Jun. 3 at 9:15 AM
$ZBIO https://investors.zenasbio.com/news-releases/news-release-details/zenas-biopharma-announces-data-registrational-phase-3-indigo
Key Phase 3 Obexelimab Updates & Uplizna Comparison
Efficacy & Remission Metrics
--Complete Remission Quantified: At Week 52, 37.1% of obexelimab patients achieved complete remission (IgG4-RD Responder Index of 0 and no active disease) vs. 19.6% for placebo (p=0.0049).
--Flare Burden Reduction: Obexelimab cut the annualized adjudicated flare rate by 52% (p=0.0008), recording only 36 flares in the treatment group vs. 72 in the placebo arm.
--Comparison to Uplizna: While cross-trial comparisons have limitations, both assets demonstrate powerful flare reduction. Obexelimab's 56% overall flare risk reduction (HR= 0.44) establishes it as a highly potent front-line competitor capable of matching the clinical efficacy bar set by Amgen.

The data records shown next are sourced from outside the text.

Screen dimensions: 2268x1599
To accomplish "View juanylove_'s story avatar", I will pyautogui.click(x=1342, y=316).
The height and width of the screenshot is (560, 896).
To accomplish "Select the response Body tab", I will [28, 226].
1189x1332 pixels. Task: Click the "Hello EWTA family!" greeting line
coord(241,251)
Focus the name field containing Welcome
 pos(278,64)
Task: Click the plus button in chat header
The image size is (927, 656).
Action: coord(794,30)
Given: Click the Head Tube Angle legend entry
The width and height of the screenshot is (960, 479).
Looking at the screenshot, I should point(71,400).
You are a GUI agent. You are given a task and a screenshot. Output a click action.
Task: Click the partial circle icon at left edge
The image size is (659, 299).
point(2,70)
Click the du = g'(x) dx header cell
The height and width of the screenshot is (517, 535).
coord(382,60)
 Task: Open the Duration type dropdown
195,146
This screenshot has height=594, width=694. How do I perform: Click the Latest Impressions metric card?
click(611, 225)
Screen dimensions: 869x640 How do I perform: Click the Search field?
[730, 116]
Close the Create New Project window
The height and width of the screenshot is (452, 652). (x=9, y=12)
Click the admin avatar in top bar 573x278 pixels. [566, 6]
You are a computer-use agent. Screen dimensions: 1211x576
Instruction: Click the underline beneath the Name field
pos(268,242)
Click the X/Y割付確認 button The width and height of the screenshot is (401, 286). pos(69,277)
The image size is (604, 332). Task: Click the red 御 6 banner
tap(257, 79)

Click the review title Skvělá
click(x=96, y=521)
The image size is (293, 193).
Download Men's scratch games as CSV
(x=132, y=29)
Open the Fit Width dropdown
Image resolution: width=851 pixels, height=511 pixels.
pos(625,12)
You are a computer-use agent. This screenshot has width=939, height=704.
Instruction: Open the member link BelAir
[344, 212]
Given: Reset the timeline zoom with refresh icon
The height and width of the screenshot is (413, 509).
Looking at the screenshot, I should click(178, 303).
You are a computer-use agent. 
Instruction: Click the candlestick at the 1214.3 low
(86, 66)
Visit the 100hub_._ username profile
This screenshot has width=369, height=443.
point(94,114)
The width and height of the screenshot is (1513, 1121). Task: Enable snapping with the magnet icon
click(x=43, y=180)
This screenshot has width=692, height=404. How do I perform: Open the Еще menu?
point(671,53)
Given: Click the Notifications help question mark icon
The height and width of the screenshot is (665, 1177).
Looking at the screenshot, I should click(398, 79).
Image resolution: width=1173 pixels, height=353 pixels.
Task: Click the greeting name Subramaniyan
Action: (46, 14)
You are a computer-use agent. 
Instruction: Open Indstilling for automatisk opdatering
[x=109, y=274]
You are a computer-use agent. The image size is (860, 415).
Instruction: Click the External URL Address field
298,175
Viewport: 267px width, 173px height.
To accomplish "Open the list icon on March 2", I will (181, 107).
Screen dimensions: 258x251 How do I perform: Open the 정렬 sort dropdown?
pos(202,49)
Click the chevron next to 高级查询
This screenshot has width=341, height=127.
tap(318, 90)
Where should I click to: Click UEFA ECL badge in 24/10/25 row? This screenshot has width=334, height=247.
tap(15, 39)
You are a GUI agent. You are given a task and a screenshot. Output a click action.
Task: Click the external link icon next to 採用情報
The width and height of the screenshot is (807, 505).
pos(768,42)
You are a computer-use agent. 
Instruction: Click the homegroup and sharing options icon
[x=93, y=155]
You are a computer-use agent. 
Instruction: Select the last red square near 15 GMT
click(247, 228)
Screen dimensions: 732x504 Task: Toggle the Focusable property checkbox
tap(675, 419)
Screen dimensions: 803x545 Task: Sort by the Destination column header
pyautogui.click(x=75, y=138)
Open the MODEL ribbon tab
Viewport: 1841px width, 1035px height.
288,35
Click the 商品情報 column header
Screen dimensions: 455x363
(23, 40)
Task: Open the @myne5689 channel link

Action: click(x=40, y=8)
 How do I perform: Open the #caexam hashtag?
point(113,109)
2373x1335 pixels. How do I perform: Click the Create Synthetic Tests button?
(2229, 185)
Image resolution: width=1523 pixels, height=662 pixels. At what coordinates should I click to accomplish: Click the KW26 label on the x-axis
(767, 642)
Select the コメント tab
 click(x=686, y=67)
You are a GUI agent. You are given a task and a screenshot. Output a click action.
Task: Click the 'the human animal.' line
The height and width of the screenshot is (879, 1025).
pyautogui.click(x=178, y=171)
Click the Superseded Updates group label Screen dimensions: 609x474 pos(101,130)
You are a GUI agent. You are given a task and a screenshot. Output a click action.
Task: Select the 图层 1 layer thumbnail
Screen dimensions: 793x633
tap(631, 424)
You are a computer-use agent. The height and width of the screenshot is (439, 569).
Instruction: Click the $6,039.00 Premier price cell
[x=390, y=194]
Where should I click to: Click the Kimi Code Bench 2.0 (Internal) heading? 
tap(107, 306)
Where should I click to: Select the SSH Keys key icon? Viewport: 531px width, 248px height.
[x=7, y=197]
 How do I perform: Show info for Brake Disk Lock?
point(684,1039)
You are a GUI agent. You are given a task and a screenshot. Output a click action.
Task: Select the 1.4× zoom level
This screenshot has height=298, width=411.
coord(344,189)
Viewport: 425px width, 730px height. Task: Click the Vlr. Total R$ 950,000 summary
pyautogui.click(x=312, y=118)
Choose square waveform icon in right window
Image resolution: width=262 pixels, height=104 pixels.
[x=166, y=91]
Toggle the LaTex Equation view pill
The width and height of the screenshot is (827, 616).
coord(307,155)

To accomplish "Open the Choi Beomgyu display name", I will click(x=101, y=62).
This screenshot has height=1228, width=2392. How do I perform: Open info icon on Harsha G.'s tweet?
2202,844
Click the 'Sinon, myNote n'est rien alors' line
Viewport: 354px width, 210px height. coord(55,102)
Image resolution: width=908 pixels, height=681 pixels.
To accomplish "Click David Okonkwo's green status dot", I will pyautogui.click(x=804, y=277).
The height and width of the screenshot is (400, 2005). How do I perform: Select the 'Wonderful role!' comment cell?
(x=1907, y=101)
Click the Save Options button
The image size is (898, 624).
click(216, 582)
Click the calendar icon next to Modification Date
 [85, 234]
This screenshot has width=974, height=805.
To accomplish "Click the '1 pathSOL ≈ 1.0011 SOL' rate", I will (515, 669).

Steroid-Sparing & Toxicity Benefits
--65% Reduction in Steroid Use: Obexelimab-treated patients required a mean cumulative glucocorticoid rescue dose of only 329.5 mg over 52 weeks, compared to 929.8 mg for the placebo group (p=0.0042).
--Mitigation of Steroid Toxicity: Worsening of steroid-induced toxicities (measured by the Glucocorticoid Toxicity Index) was significantly lower with obexelimab, with only 28.9% of patients hitting severe toxicity thresholds vs. 49.4% on placebo (p=0.0090).
--Comparison to Uplizna: This quantified, hard-data reduction in steroid toxicity provides Zenas with a major marketing angle. Furthermore, unlike intravenously infused Uplizna, subcutaneous obexelimab does not require routine steroid premedication (prophylaxis) prior to dosing, further lowering a patient's chronic steroid exposure.
Safety & Mechanism Differentiators
--Favorable Infection Profile: The incidence of infections was actually lower in the obexelimab group (53.6%) than in the placebo group (62.9%). Grade 3 adverse events were also lower on active drug (11.3% vs. 23.7%).
--B-Cell Kinetics Confirmed: Pharmacodynamic data proved the "non-depleting" mechanism; after a minor initial dip, mean B-cell levels stabilized and consistently remained above the Lower Limit of Normal (LLN).
--Comparison to Uplizna: This is obexelimab’s primary competitive moat. As a traditional B-cell depleter, Uplizna profoundly wipes out the B-cell population, carrying long-term risks of hypogammaglobulinemia and elevated chronic infection rates over time. Obexelimab's data proves it downregulates pathogenic B cells without destroying them, maintaining an intact baseline immune system and delivering a cleaner long-term safety profile.